Palazzetto di Gallarate, no a mitigazioni. “Per il sindaco il raro pelobate fosco non esiste”
L'impianto sorgerà accanto alle aree umide che ospitano anche l'anfibio. Il Comitato Salviamo gli alberi di Gallarate chiedeva interventi per diminuire l'impatto della nuova infrastruttura
Riceviamo e pubblichiamo il comunicato del Comitato Salviamo gli alberi di Gallarate a seguito della commissione lavori pubblici di mercoledì 10 giugno
Il Sindaco alla Commissione Lavori pubblici: nessuna mitigazione ambientale per il Palazzetto, il Pelobate fosco non esiste
Abbiamo assistito mercoledì 10 giugno alla Commissione Lavori pubblici del Comune di Gallarate, dedicata allo stato delle opere promosse dall’Amministrazione. Tra queste, il Palazzetto dello sport a Moriggia e la nuova scuola unica del progetto Grow29. In entrambi i casi è stata confermata la linea del Sindaco: avanti tutta col cemento, senza nessuna considerazione nè per l’ambiente nè per i cittadini destinatari e fruitori, in teoria, dei nuovi servizi.
Polo scolastico di via Curtatone: la palestra progettata risulta troppo piccola, perciò per ampliarla si dovrà chiedere a Ferrovie una deroga sulla distanza obbligatoria per legge dalla linea ferroviaria. Ovvero, i bambini faranno ginnastica a ridosso dei binari, con buona pace della sicurezza e della tutela della loro salute e incolumità.
In compenso, non è chiaro il destino dell’ampia palestra dell’attuale scuola di Cascinetta, inutilizzable per il futuro Fablab. Infine la “biblioteca sugli scalini” del nuovo polo è stata rigettata dal Dirigente scolastico, perciò si toglierà un laboratorio per poterne creare una per quanto piccola. E le famiglie, intanto, iniziano ad iscrivere i bambini altrove.
Ma abbiamo ascoltato anche, in Commissione, un altro vero schiaffo alla tutela dell’ambiente. Il Palazzetto dello sport a ridosso del bosco e della zona umida di Moriggia, procederà senza nessuna mitigazione ambientale. Rifiutato dall’Amministrazione lo studio preliminare alla VIA richiesto dal Comitato Salviamo gli Alberi, ora non si prendono nemmeno in considerazione le proposte avanzate mesi fa dal prof Vacchiano, docente di pianificazione forestale all’Università degli Studi di Milano. Proposte che, con poche migliaia di euro, garantirebbero l’esistenza dell’opera nel rispetto dell’ambiente e della rarissima specie del Pelobate fosco che popola lo stagno di Moriggia. L
‘ing. Tenti, pur definendole “condivisibili”, ha tracciato un NO tombale sulle mitigazioni, con la sorprendente motivazione che non costituiscono “obbligo di legge”, ed in più adducendo un rischio di “danno erariale” se venissero applicate – senza nessun imbarazzo per un’opera costata milioni di euro a debito.

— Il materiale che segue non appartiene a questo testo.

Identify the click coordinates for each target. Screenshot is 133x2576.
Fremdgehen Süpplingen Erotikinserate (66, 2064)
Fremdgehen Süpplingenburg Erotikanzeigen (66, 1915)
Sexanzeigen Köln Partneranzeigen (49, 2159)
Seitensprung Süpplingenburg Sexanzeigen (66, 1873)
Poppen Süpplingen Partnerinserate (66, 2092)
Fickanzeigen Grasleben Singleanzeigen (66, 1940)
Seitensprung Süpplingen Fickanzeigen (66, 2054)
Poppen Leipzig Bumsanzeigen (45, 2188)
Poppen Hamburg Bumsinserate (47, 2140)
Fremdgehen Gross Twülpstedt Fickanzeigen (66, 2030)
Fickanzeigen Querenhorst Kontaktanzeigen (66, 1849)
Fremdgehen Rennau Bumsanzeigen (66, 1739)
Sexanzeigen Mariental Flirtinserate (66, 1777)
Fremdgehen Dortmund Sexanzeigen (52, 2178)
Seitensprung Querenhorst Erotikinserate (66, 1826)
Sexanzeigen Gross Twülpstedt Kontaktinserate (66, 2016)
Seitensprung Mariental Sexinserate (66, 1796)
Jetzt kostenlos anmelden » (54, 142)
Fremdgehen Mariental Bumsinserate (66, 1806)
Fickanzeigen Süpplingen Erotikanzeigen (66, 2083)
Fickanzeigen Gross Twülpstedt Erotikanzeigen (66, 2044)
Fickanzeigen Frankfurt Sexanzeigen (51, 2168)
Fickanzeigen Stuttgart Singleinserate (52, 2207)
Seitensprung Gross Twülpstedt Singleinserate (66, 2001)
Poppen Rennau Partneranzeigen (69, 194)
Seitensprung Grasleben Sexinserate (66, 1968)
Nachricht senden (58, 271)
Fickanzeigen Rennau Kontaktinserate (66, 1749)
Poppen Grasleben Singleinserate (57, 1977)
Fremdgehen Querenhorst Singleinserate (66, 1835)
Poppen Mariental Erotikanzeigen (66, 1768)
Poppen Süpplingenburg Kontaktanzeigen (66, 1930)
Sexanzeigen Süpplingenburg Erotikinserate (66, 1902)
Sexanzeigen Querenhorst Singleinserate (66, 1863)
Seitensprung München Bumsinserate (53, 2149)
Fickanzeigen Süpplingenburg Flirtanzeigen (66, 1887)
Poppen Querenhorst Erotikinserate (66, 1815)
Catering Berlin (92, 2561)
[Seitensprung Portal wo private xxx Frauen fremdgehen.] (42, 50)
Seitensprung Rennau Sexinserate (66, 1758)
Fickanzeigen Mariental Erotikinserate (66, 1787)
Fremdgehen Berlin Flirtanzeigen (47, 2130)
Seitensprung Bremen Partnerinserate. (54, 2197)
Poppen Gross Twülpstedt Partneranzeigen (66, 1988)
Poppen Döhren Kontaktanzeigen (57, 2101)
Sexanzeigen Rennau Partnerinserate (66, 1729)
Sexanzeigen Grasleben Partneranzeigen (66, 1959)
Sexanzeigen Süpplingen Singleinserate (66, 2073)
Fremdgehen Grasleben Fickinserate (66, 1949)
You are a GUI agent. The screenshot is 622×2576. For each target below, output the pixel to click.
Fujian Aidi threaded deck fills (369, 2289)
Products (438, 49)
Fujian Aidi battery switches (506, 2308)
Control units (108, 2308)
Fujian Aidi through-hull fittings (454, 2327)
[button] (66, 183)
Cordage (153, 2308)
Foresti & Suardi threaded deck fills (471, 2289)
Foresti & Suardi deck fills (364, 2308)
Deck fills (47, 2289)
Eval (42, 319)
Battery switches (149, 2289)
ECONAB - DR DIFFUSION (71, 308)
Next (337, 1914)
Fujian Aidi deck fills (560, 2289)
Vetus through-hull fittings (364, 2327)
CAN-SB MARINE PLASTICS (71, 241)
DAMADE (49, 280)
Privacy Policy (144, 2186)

E alle osservazioni dell’opposizione sui progetti di tutela condotti dal Parco Ticino, il Sindaco ha aggiunto che “nessuno ha mai visto e sentito” il Pelobate a Moriggia. Cassani, nuovamente, pronuncia falsità in una sede pubblica addirittura irridendo i progetti del Parco (con Unione Europea e Fondazione Cariplo), un’istituzione con cui dovrebbe collaborare non solo tagliando nastri, ma contribuendo in concreto a tutelare l’ambiente nel territorio che amministra.
Il Sindaco ha offeso anche membri della sua stessa Amministrazione che, nella seduta di novembre della Commissione, avevano manifestato interesse per le mitigazioni ambientali – l’attuale vicesindaco Simeoni – e ha liquidato questa disponibilità come idea personale non meritevole nemmeno di un dibattito.
Come Comitato denunciamo ancora una volta gli atteggiamenti e le parole del Sindaco indegni del ruolo che ricopre e offensivi per tutti i cittadini gallaratesi che hanno a cuore l’ambiente e la qualità della vita. Denunciamo anche l’opacità di Uffici comunali che non forniscono i documenti richiesti con accesso agli atti – come gli stessi verbali della Commissione LLPP – e non danno risposte scritte a istanze motivate dei cittadini.
Su questo aspetto il Comitato si è rivolto mesi fa al Difensore civico regionale, che ha invitato l’Amministrazione a dare le risposte e i documenti richiesti ad oggi ancora non pervenuti. Stiamo organizzando nuove iniziative per chiedere dal basso un’adeguata tutela dei boschi e dello stagno di Moriggia e favorirne la conoscenza. Non mancheremo di invitare anche il Sindaco, che possa finalmente vedere il Pelobate con i suoi occhi.